Jonas, 16 ans, n’est pas vraiment l’élève modèle. Malgré sa bouille d’ange, l’adolescent rencontre des difficultés scolaires, au point d’avoir redoublé trois fois. Tous ses espoirs se tournent alors vers sa passion : le tennis. Après avoir échoué pour la sélection nationale, il décide de préparer le concours du Jury. C’est sans compter sur ses parents divorcés qui ne se préoccupent pas vraiment des inquiétudes du jeune homme. Une école trop chère, des parents absents, Jonas passera le concours en candidat libre… Avec l’aide d’un trio bien rodé : Pierre trentenaire et un couple d’amis touché par l’ado.
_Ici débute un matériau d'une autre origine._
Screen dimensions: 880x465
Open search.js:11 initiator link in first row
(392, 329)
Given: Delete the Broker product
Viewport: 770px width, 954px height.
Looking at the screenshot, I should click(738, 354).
Vu sous cet angle, l’histoire paraît bien banale et plutôt charitable. Pourtant, ce qui partait d’un bon sentiment va peu à peu se dégrader et dépasser les limites. Les limites, c’est ce que
Joachim Lafosse explore tout au long du film, et ce qu’il nous invite à réfléchir en dédicaçant son long-métrage « à nos limites » justement. Et tout l’enjeu du film apparaît lorsque le trio sympa, en particulier Pierre, instituteur improvisé, dépasse les bornes de l’éducation. Pour Pierre, de l’éducation scolaire à l’éducation sexuelle, il n’y a qu’un pas. C’est donc tout naturellement qu’il se donne corps et âme à Jonas. Les leçons particulières dérivent, les dîners entre amis finissent par devenir des interrogatoires sur la vie sexuelle de Jonas ou des cours sexuels a proprement parlé.
Très bien filmé, sans jamais tomber dans le voyeurisme gratuit, Élève Libre réussit à rendre attachant des personnages a priori répugnants. Pas de jugement ni de plans crus, tout l’art de
Joachim Lafosse réside dans la subtilité qu’il a de traiter un sujet aussi transgressif. Finalement, pas de grande leçon de morale, juste une invitation à la réflexion quasi philosophique : Doit-on tout enseigner ? Mais tout de même un constat lucide par lequel le réalisateur met en lumière la perversité du monde qui nous entoure : tout se paye au prix fort.
Seul bémol, si les dialogues sont bien menés et naturels, on a en revanche du mal à comprendre comment un adolescent de 16 ans peut confier ses problèmes à des trentenaires et vivre avec eux comme avec une bande de copains. Boîtes de nuit, vacances à la mer, première cuite et première expérience sexuelle, ne sont pas des sujets qu’un ado aborde facilement, et encore moins avec des adultes. De même, Jonas reste étrangement calme face à l’attitude ambiguë de ses trois « éducateurs ».
Élève libre reste donc un film très bien mené sur la forme mais plus discutable sur le fond avec une morale quasi absente. La fin laisse d’ailleurs assez perplexe quant au regard à adopter face aux vices de notre société.